The Rajadhirat epic is a huge topic that has hardly been touched on at all by historians or scholars studying Burmese literature.

A version of events quite close to that of the epic can be found in Burmese chronicles such as U Kala's Mahayazawingyi and the Hmannan Yazawin[Glass Palace Chronicle].

I have chosen to start with events near the end of the epic, leading up to what is arguably the climax of the epic, the death of Burmese Prince Min-ye-kyaw-swa. Most Burmese and Mon people know of this tale which reads much like a combination of traditional Buddhist Jataka tale of the Buddha's previous lives on earth and the Buddhist Mahavamsa epic of Sri Lanka.

Min-ye-kyaw-swa was said to be the reincarnation of Rajadhirat's son Baw-law-kyan-taw whom, according to tradition, Rajadhirat himself had murdered because of the perceived threat he posed to his rule.

U San Lwin's translation is also unique in another respect. Along with U Pe Maung Tin and Gordon Luce's translation of portions of the Hmannan Yazawin, his translation stands as a parallel corpus of pre-modern Burmese prose.

Historical works stand as the first real instances of Burmese prose outside of Jataka tales and Mahavamsa translations from Pali into Mon and Burmese. There are a lot of words and phrases in the Rajadhirat epic that are not in any currently available dictionary, so reverse engineering U San Lwin's translation to extract a glossary will hopefully provide an valuable aid to students learning to read Burmese.

The Rajadhirat epic is about warfare plain and simple. The inclination of most people, quite reasonably, is to shun warfare, in real life or in writing. After all, reading about violence perhaps begets more violence.

Anthropologists have even published a very popular manifesto, the Seville Statement on Violence, denying that warfare is an intrinsic part of human nature.

Whether warfare is part of human nature or not, works such as Rajadhirat and the Mahavamsa clearly show that warfare has plagued Burma and Sri Lanka for a long time.

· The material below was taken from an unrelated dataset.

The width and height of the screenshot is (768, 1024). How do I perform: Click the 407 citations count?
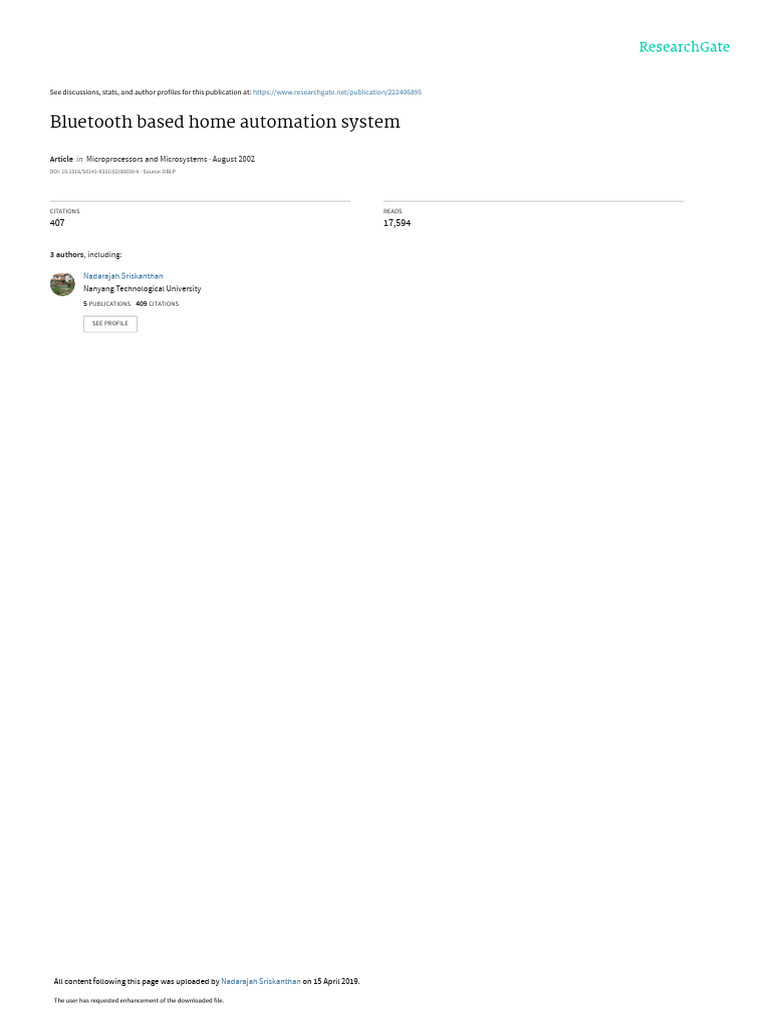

Western historians can be said to have systematically avoided and underplayed the role of warfare in pre-modern Burmese history, despite the fact that warfare dominates the narratives of most indigenous historical chronicles. This is probably due to the increasing popularity of Buddhism in the west creating a focus on this particular dimension of Burmese culture. I am a Buddhist too, so I appreciate this, given the centrality of warfare in Burma's post-WWII political problems the legacy of warfare in Burma's pre-modern history should be dealt with in greater depth.

Towards the end of the Buddha's life in the Mahaparinibbana Sutta itself, the tribal Vajji people were wiped out by the kingdom of Magadha under the rule of Ajattasattu, regicide son of King Bimbisara who ruled during most of the Buddha's life (See Steven Collins, 1998, Nirvana and other Buddhist Felicities, 437-445). Again, most people would probably wish to avoid this unsavory part of the Buddhist scriptures. Contemplating the human activity of warfare in all its terrible detail might, in the final analysis, be likened to meditations on a human corpse in a cremation ground, as found for instance in the Visuddhimagga. It is in this vein and to provide such a lesson that this translation has been done.